Week 5
Please READ:
- Unit 2, Introduction
- Romanticism 108
- Washington Irving 109-117
- James Fenimore Cooper 119-125
- Search for a Voice 127
- William Cullen Bryant “Thanatopsis” 128-133
- William Cullen Bryant, “To a Waterfowl” 192-4
- Bryant and Romanticism 133
- Please also begin reading Moby Dick. I have allotted five weeks for this — it's a long and complicated book — but see that you don’t fall behind. You should cover at least a fifth of it (through Ch. 27) for this week.
CONSIDER for discussion:
- What do you notice about the style of Moby Dick? We’ll spend a while talking about this in general terms. How does it square with the styles of other authors you have read from the same period? Compare, for example, Dickens on the one hand, and Hawthorne on the other.
- Melville is considered to be one of the so-called “symbolists” (as is Hawthorne) — what do you suppose this means? Should you expect to find that everything stands for something else? Or is the relationship of symbol and thing symbolized more complex? How can this work?
- Those of you who were in English II will remember that last year we spent a good deal of time talking about what was peculiar about Romanticism — its characteristic features, forms, and themes. The summary of its features on p. 108 is reasonably good. Keep your eyes open to how America has permuted and transformed this impulse in its own literature.
- What does the text mean in the introductory passages by a “voice” — both in the “emerging voices” section of the introduction, and in the “Search for a Voice” section? Is this a legitimate category of thought? Can it be abused?
- Cooper was celebrated for his realism. Does this passage seem particularly realistic to you? Worth reading is Mark Twain’s later “Fenimore Cooper’s Literary Offenses”, surely one of the funniest pieces of literary criticism ever written by anyone. It may change your opinion of Cooper, or it may not. Either way, it’s incisive and funny.
- Carefully consider William Cullen Bryant’s “Thanatopsis”. How would you compare it to other poets you have encountered in the English tradition? Milton? Swift? Keats? Shelley?

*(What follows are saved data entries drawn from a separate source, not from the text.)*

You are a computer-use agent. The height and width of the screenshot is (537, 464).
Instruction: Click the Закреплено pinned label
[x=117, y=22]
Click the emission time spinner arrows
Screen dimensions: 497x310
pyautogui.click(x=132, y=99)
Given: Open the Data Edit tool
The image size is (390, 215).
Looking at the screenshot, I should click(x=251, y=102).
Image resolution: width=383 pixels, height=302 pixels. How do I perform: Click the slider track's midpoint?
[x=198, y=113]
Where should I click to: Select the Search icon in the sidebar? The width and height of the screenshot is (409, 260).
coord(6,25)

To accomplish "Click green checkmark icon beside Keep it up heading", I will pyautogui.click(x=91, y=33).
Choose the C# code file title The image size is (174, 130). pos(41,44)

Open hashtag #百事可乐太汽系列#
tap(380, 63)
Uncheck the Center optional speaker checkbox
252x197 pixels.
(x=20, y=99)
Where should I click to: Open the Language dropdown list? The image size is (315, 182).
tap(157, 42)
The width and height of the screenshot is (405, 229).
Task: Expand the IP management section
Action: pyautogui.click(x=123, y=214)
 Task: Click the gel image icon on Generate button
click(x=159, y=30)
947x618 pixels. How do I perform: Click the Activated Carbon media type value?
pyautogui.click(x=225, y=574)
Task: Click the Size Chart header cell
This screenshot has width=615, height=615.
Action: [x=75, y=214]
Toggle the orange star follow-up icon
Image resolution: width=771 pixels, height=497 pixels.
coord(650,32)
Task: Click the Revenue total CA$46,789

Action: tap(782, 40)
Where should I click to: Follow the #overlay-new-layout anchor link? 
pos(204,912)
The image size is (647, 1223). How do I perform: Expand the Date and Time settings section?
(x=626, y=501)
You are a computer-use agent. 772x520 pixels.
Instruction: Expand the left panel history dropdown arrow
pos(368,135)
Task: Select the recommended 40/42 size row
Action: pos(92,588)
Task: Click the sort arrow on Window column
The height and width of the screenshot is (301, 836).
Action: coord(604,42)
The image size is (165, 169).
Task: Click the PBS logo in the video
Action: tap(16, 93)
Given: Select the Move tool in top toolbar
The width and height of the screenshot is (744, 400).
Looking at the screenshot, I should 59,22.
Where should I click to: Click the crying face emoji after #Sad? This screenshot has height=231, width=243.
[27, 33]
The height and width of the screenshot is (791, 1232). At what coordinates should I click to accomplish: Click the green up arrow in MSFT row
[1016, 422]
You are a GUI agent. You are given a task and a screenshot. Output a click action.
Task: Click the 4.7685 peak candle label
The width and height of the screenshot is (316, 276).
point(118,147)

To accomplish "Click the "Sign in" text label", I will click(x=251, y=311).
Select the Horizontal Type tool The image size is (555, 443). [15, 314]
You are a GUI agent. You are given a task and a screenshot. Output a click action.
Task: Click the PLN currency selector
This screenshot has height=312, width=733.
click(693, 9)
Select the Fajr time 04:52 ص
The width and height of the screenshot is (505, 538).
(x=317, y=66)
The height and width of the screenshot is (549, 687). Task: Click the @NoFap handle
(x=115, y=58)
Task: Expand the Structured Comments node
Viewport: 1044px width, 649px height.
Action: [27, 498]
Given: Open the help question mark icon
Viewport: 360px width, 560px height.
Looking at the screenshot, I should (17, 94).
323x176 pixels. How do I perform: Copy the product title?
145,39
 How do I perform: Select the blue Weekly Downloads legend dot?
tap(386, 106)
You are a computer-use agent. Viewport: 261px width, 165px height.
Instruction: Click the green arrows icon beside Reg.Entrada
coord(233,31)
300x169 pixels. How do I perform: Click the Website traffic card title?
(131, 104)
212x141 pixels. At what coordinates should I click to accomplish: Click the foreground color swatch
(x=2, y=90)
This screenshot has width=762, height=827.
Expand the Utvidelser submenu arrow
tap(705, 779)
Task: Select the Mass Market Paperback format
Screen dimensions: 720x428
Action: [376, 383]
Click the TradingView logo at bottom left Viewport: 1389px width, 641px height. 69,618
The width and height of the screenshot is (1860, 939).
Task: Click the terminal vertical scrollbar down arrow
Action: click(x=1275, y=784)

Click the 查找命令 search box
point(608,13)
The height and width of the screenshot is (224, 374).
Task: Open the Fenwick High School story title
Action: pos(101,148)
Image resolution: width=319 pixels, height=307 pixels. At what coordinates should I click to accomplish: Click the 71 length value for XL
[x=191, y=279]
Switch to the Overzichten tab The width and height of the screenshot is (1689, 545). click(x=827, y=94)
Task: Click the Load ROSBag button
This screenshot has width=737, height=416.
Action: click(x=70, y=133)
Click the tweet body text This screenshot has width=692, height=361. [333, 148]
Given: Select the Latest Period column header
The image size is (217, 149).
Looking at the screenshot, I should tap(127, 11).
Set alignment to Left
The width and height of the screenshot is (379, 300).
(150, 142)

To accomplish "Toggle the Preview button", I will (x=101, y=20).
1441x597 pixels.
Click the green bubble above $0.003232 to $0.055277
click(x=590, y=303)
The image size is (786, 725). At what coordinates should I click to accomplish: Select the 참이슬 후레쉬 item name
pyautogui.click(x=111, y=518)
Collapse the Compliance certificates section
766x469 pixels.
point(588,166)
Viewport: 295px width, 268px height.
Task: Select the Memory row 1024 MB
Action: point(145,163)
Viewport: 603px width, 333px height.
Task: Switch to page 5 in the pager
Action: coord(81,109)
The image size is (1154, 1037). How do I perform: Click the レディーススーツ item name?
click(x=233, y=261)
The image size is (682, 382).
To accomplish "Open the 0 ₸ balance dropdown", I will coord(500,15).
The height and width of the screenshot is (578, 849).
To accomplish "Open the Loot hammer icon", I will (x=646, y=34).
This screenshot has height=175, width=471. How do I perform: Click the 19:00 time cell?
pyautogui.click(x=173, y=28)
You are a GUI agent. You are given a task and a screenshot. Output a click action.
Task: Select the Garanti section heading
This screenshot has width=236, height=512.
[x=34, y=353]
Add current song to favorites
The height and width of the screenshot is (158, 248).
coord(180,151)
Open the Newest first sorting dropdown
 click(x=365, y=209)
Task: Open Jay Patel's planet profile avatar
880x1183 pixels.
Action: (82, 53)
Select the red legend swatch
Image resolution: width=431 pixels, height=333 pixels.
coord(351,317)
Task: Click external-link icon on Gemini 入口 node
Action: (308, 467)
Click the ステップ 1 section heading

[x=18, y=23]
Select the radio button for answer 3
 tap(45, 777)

Does it seem to be a product of the Romantic movement, or is it more rationalistic? Does this categorization even hold? Not to withhold anything from you — there is a Reader’s Note on Bryant and Romanticism on p. 133. Do you agree with it? Why or why not?
THE PLAY’S THE THING:
A little something extra (optional)
You may also be interested in reading the text of The Contrast by Royall Tyler — the first play professionally presented in the United States. In terms of looking for and finding a distinctly American voice, this is clearly an important thing to consider. It’s also a pretty good play in its own right, and worth reading just for fun. I thought it only available in the Norton Anthology of American Literature, but Project Gutenberg has come through for us.